2023年3月6日、日本郵船とアストモスエネルギーは、液化天然ガス(LPG)を燃料とする船舶「LYCASTE PEACE」にて、バイオ燃料を使った実証試験が完了したと発表した。では、この実証実験とはどのようなものだろうか。そしてどのような意義があるのだろうか。今回は、こんな話題について紹介したいと思う。

  • 日本郵船は、バイオ燃料を用いた海運の実現を目指している。今回は、バイオ燃料サプライチェーン全体の実証を目指した取り組みについて見ていく

    日本郵船は、バイオ燃料を用いた海運の実現を目指している。今回は、バイオ燃料サプライチェーン全体の実証を目指した取り組みについて見ていく

船舶用バイオ燃料サプライチェーンの安全性を証明する実証実験

日本郵船とアストモスエネルギーは、LPGを燃料とする船舶にて、バイオ燃料を使った試験航行が完了したと発表した。この実証実験は、シンガポールのNPO法人「Global Centre for Maritime Decarbonisation(GCMD)」が主導する、船舶用バイオ燃料のサプライチェーン確立に向けたプロジェクトの一環として行われたものだ。

では、この実証実験はなぜ行われたのだろうか。それは、海運業界のさらなる脱炭素化を目指すためだ。さらには、内航海運における代替燃料の活用に向けた取り組みでもある。その代替燃料として期待されているのが、バイオ燃料なのだ。

バイオ燃料の利点は、既存の船舶のエンジン機構やインフラをそのまま活用することができることだ。また、バイオ燃料を燃焼したときにCO2は発生してしまうのだが、植物や廃食油が原料であるためカーボンニュートラルにつながっており、脱炭素化に向けた次世代の有力な燃料の1つとされているのだ。

ただし、バイオ燃料はまだ本格的に実用化されていないという現状がある。その背景には、通常燃料とバイオ燃料を混合した場合のデータ、そしてその混合比率などの検証もまだ十分とはいえないことがある。また、バイオ燃料自体の輸送工程におけるサプライチェーンの透明性にもおいても、未だ課題があるのだという。
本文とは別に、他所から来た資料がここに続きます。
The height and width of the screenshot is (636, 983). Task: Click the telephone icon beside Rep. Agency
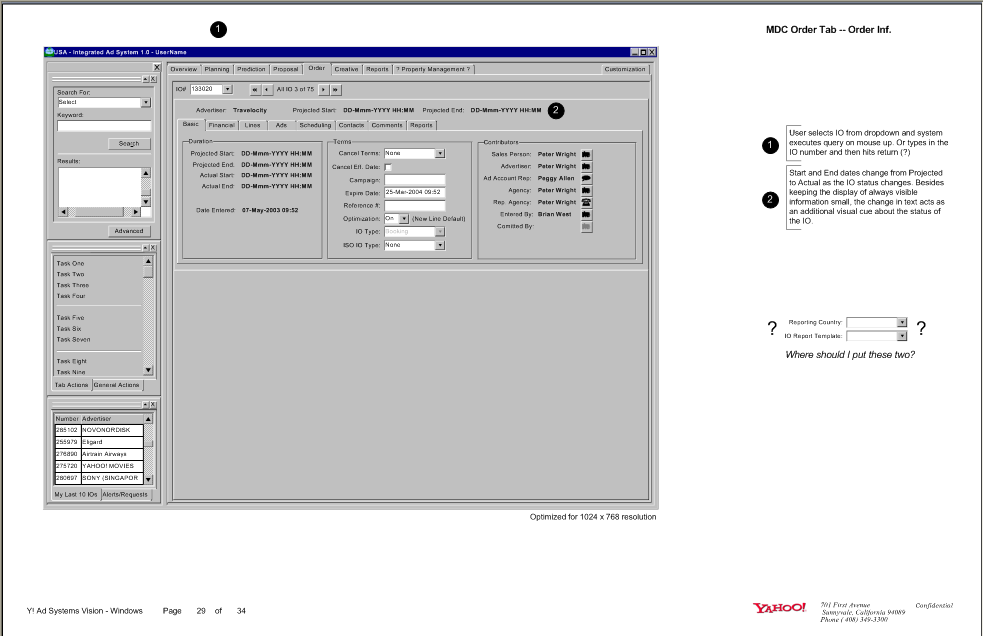[x=587, y=202]
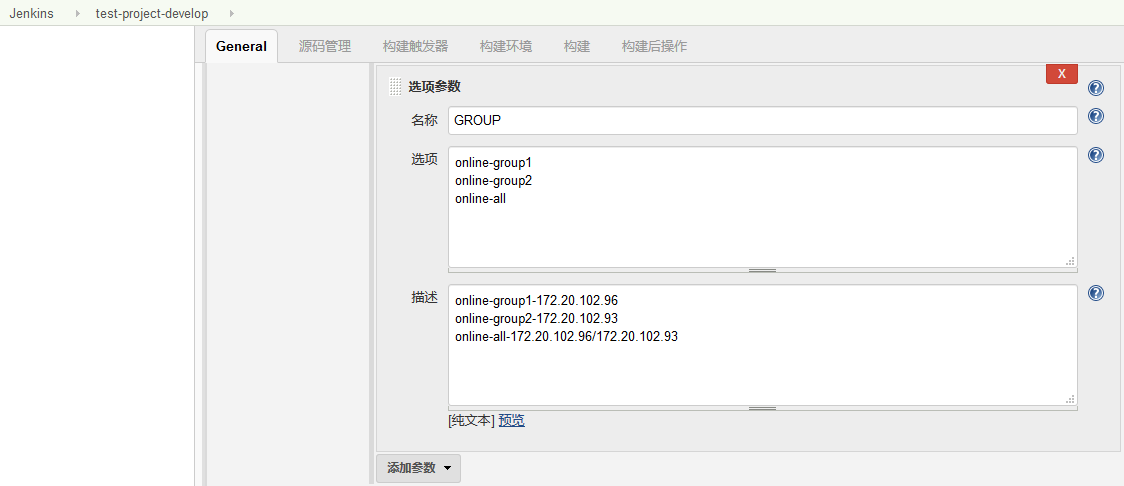This screenshot has width=1124, height=486.
Task: Go to the 构建触发器 tab
Action: [x=415, y=46]
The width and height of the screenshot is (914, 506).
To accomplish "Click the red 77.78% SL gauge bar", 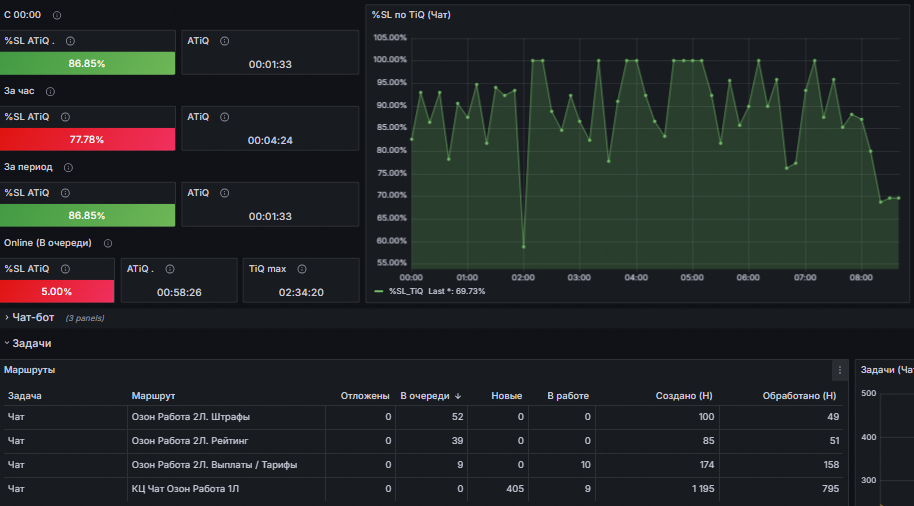I will (87, 139).
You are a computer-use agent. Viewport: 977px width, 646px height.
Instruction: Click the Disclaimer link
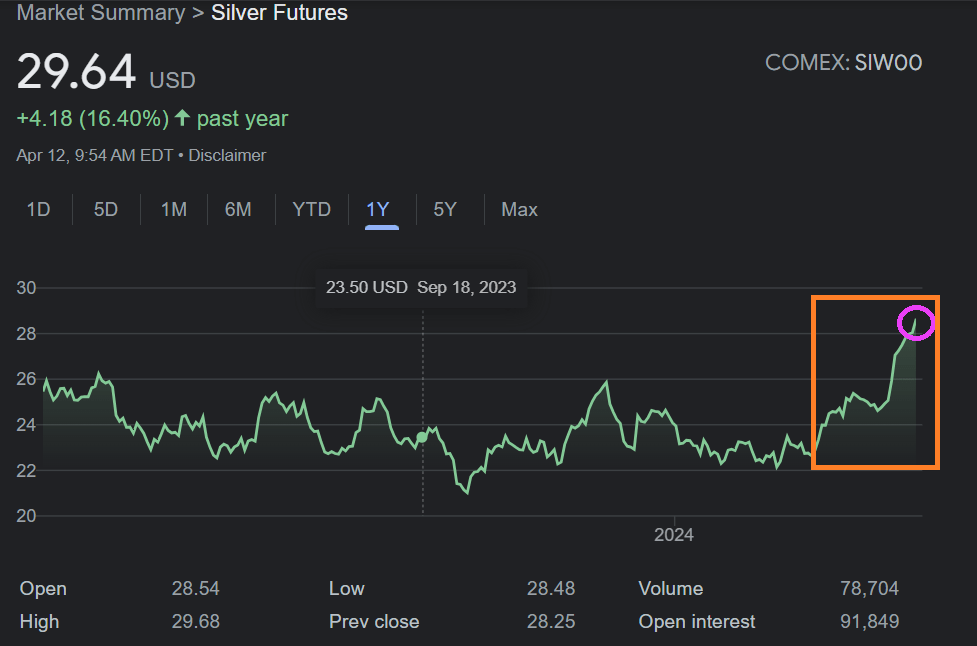[x=227, y=155]
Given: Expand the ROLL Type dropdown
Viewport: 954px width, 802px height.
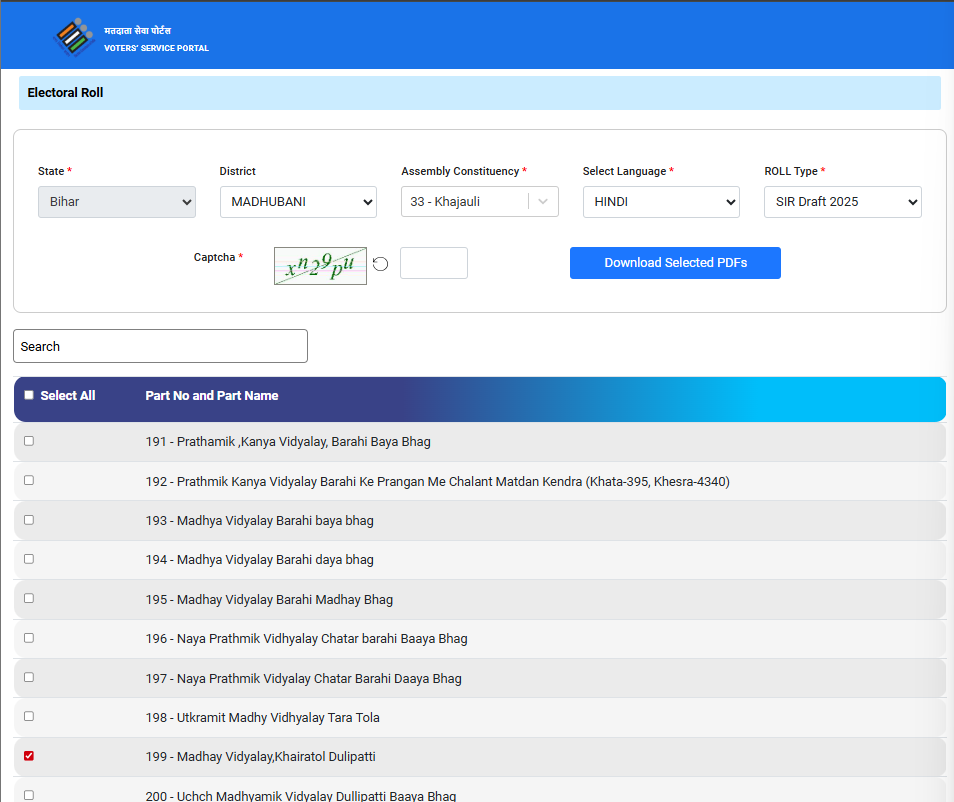Looking at the screenshot, I should [x=842, y=202].
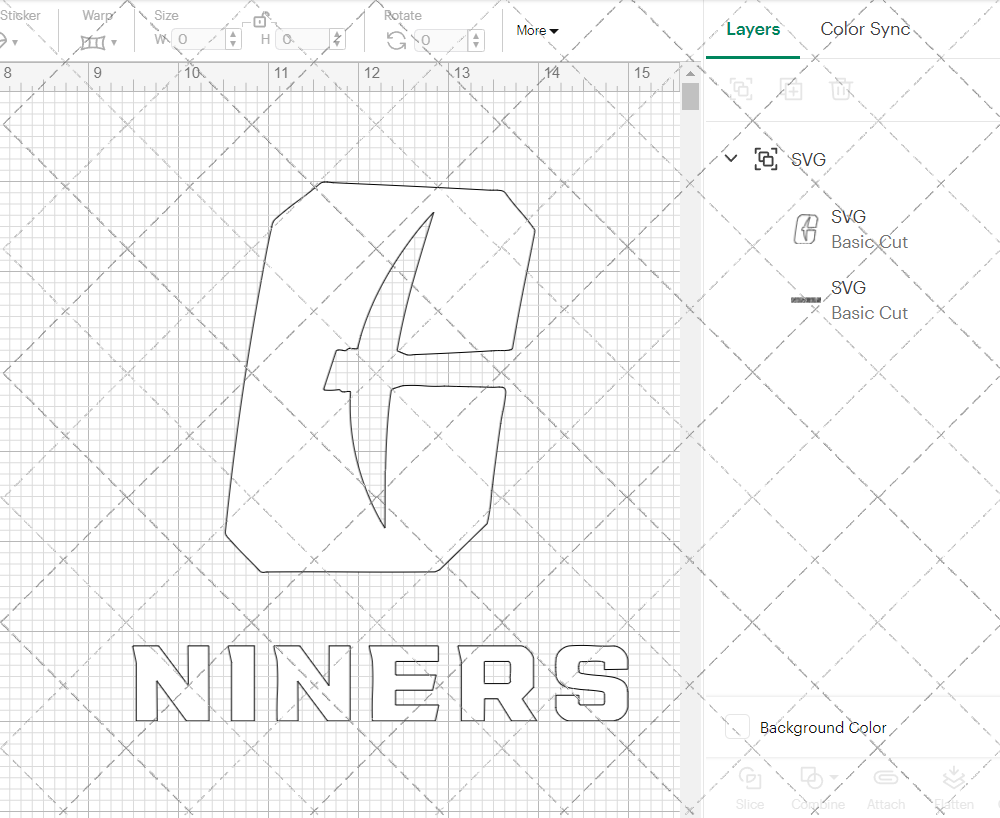The width and height of the screenshot is (1000, 818).
Task: Select the Layers tab
Action: tap(753, 30)
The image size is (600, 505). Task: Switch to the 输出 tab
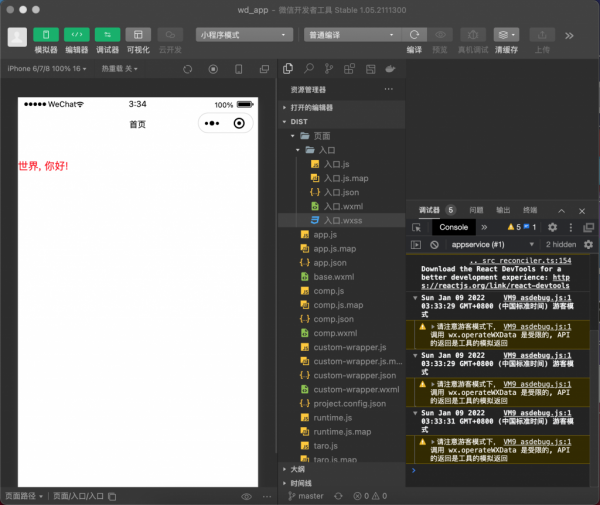coord(503,210)
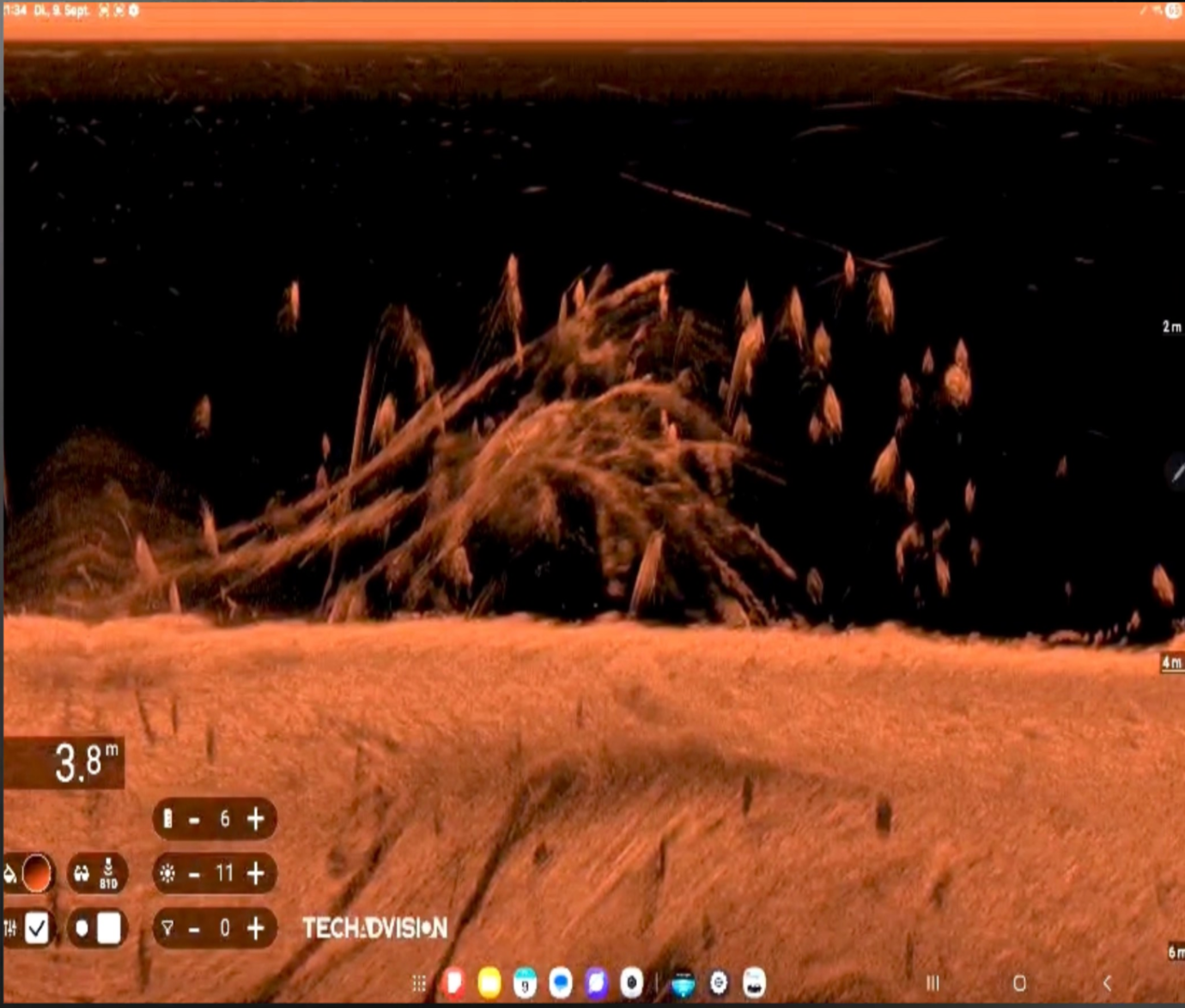Toggle the checked settings checkbox
1185x1008 pixels.
pos(36,928)
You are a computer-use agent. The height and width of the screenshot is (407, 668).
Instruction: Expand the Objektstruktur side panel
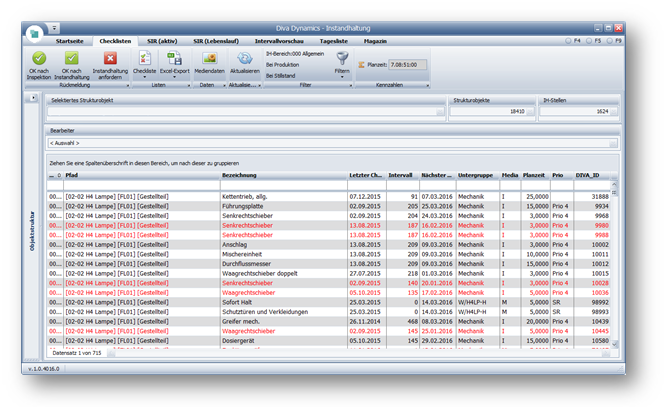point(34,98)
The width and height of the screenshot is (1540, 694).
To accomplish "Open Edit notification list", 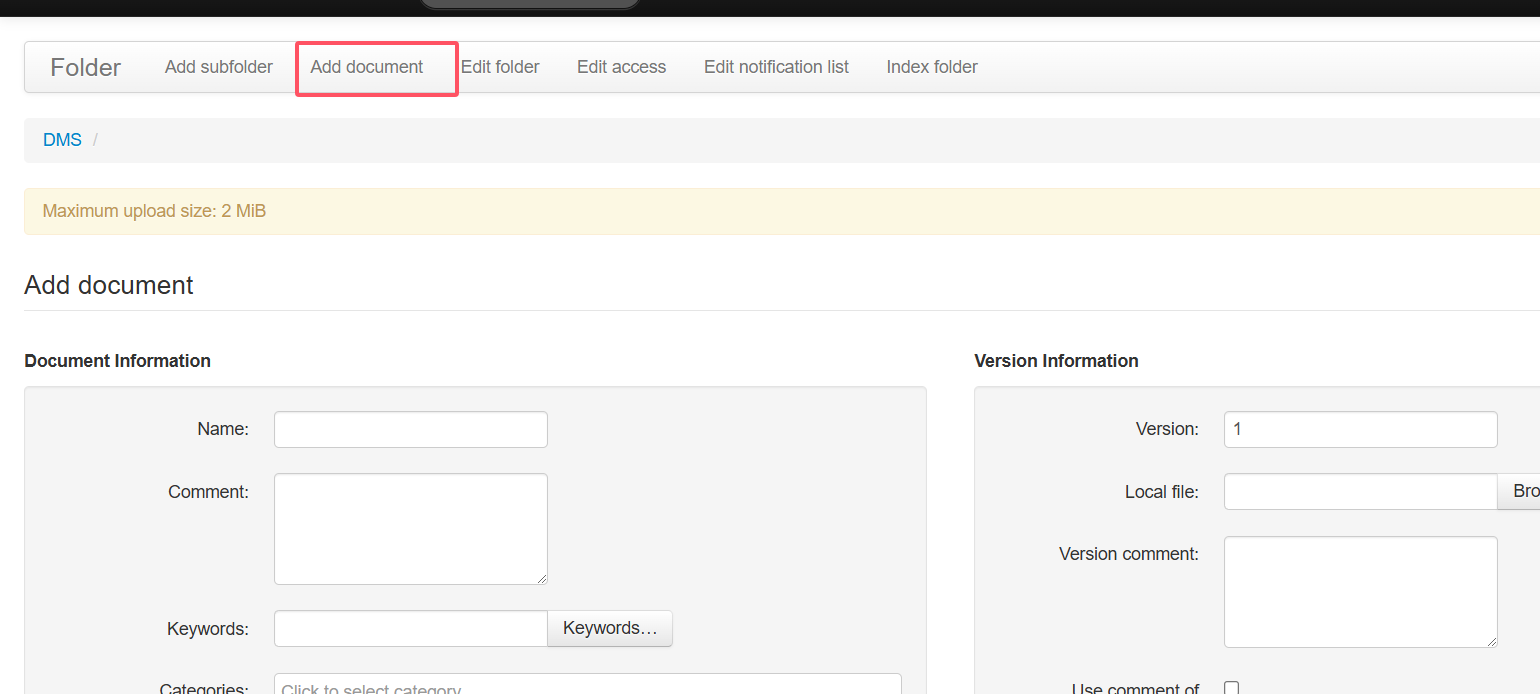I will point(776,67).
こうした中、バイオ燃料の実用化に向けては、さまざまな企業がバイオ燃料を使った船舶運航の実証実験を行っている。例えば、商船三井グループや丸紅などだ。これらの企業も、海外の海運企業と協力しながら、バイオ燃料の燃焼性や安定性、部品の劣化などのデータを取得し評価しているのだ。

今回、日本郵船とアストモスエネルギーが行ったLPG船での実証においても、同様のデータを取得していると推測される。そしてこれらのデータをGCMDへ提供しフィードバックを得ることで、今後のバイオ燃料の航行に活かしていくとする。

  • 日本郵船がバイオ燃料の実証実験を行ったLPG船「LYCASTE PEACE」

    日本郵船がバイオ燃料の実証実験を行ったLPG船「LYCASTE PEACE」(出典:日本郵船)

なお、今回のこの実証実験は、サプライチェーン全体を含む実証となっている。そのため、バイオ燃料の生産地から補油地であるシンガポールまでの輸送、通常燃料との混合、混合燃料の管理を追跡することで、バイオ燃料のサプライチェーンが追跡可能かつ安全であることを証明したとする。

いかがだったろうか。今回の実証実験で使用されたバイオ燃料は、「FAME B24」。FAMEとは脂肪酸メチルエステルのことで、Bに続く数字はその含有量を示す。今回の場合は、使用済み食用油由来のFAMEが24%含まれた燃料だったということだ。

海運業界においても、このような脱炭素化の動きが活発化している。今後の展開にも注目したい。